Reproduce the lines verbatim, starting with the line containing "Task: Close the Figure 6 window" and continuing through the end of the records. Leave the pictures out of your copy.

§ RECORDED INFORMATION
+===+

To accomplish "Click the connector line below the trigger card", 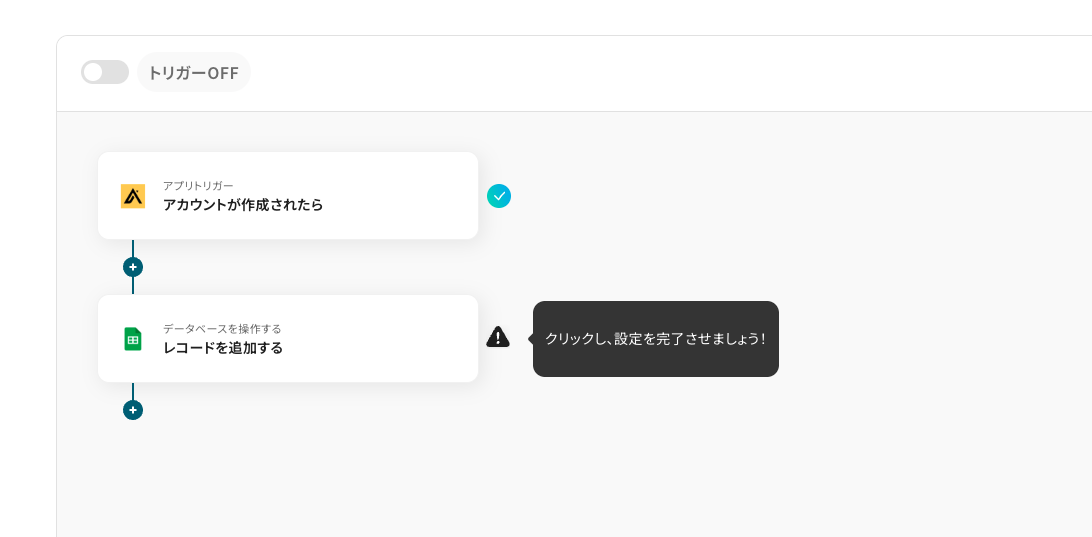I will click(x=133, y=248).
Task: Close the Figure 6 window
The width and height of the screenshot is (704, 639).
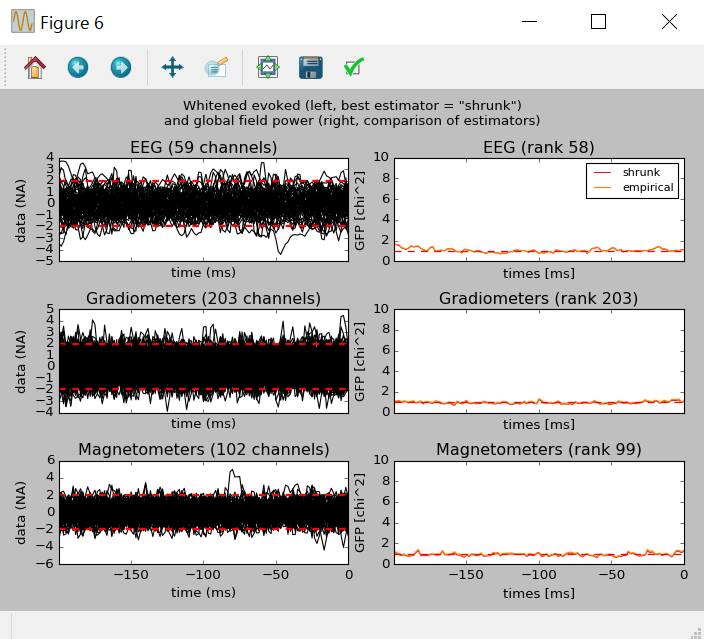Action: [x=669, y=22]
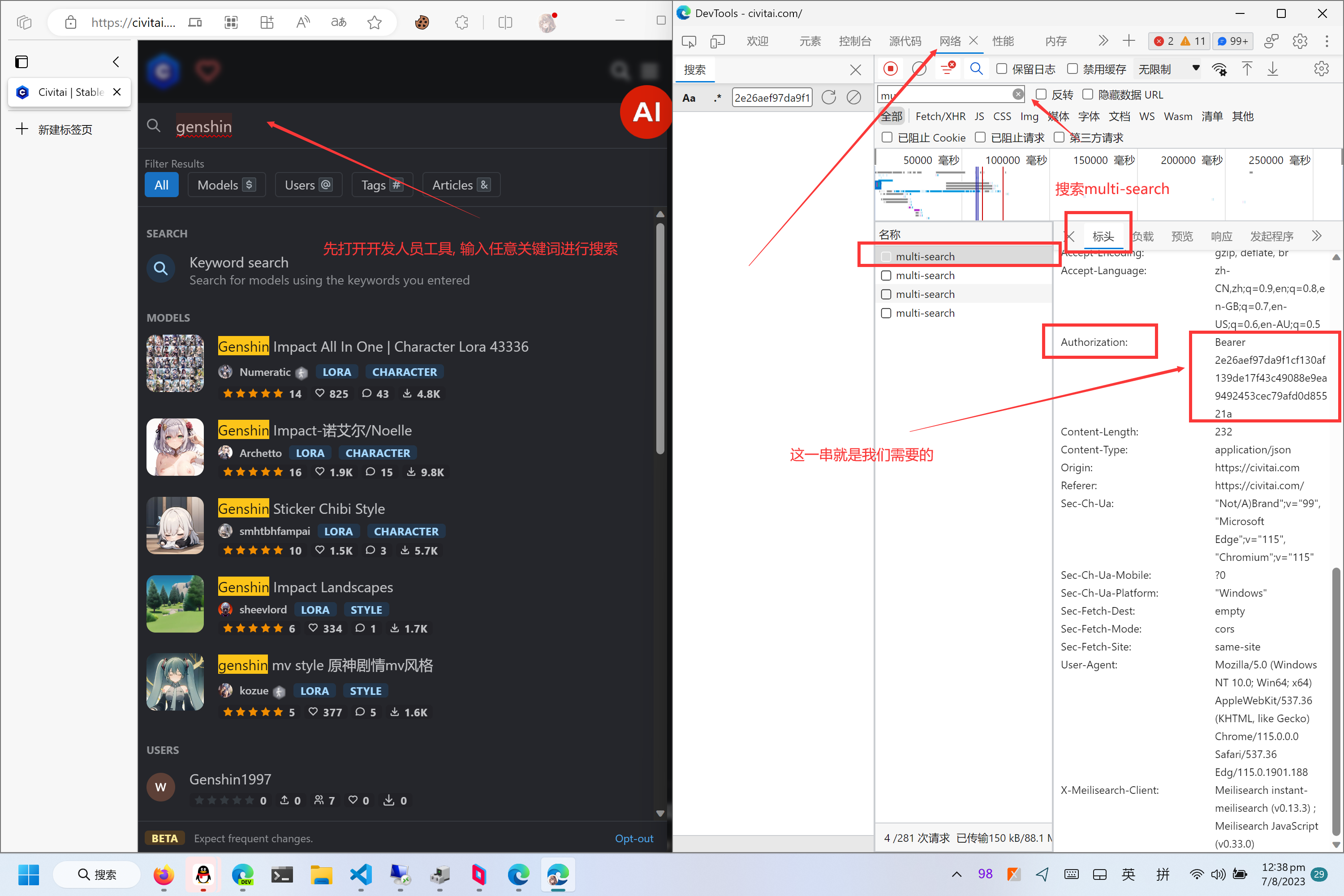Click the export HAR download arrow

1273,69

+===+

§ COMPLETED EXERCISE
Task: Close the Figure 6 window
The width and height of the screenshot is (704, 639).
Action: [x=669, y=22]
Click the export HAR download arrow

1273,69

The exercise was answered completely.